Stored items
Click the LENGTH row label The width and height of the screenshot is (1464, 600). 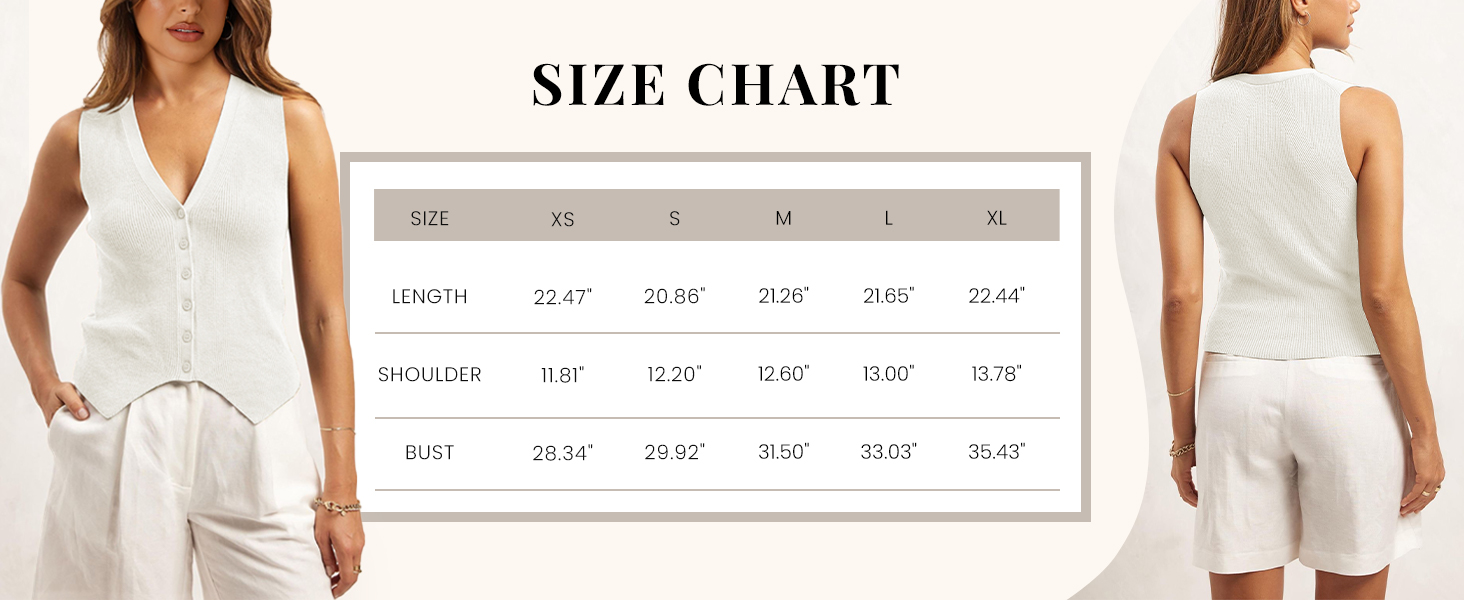pos(430,297)
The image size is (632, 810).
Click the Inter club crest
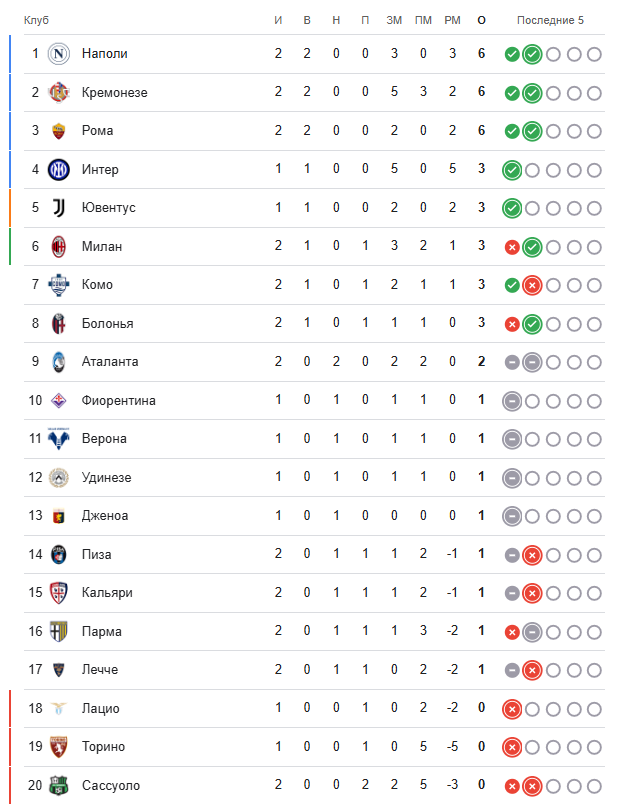61,170
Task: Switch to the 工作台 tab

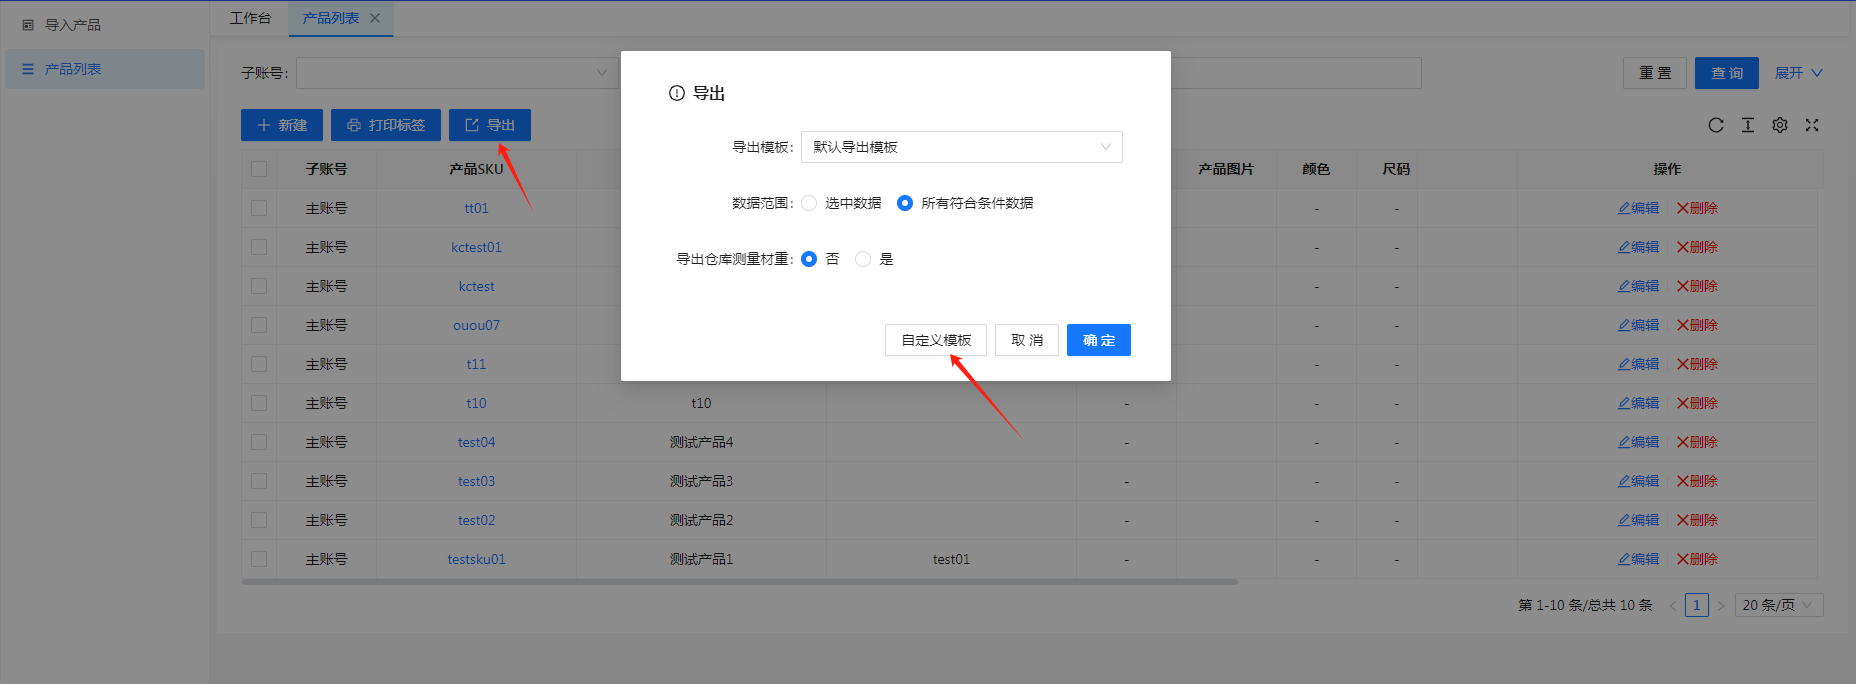Action: click(x=250, y=18)
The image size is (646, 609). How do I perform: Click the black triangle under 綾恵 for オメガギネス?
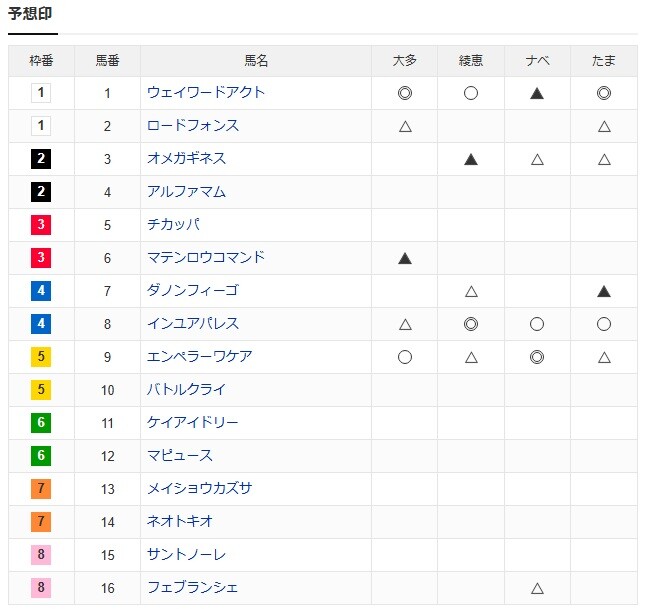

▶ **What you have to do**
Beginning at the line that contains "The image size is (632, 810).", retype each line of the data above through the very last one. Do not retype the pictures.

▶ **Answer for this exercise**
The image size is (632, 810).
Click the Inter club crest
61,170
Task: Switch to the 工作台 tab

Action: click(x=250, y=18)
The image size is (646, 609). How do I perform: Click the black triangle under 綾恵 for オメガギネス?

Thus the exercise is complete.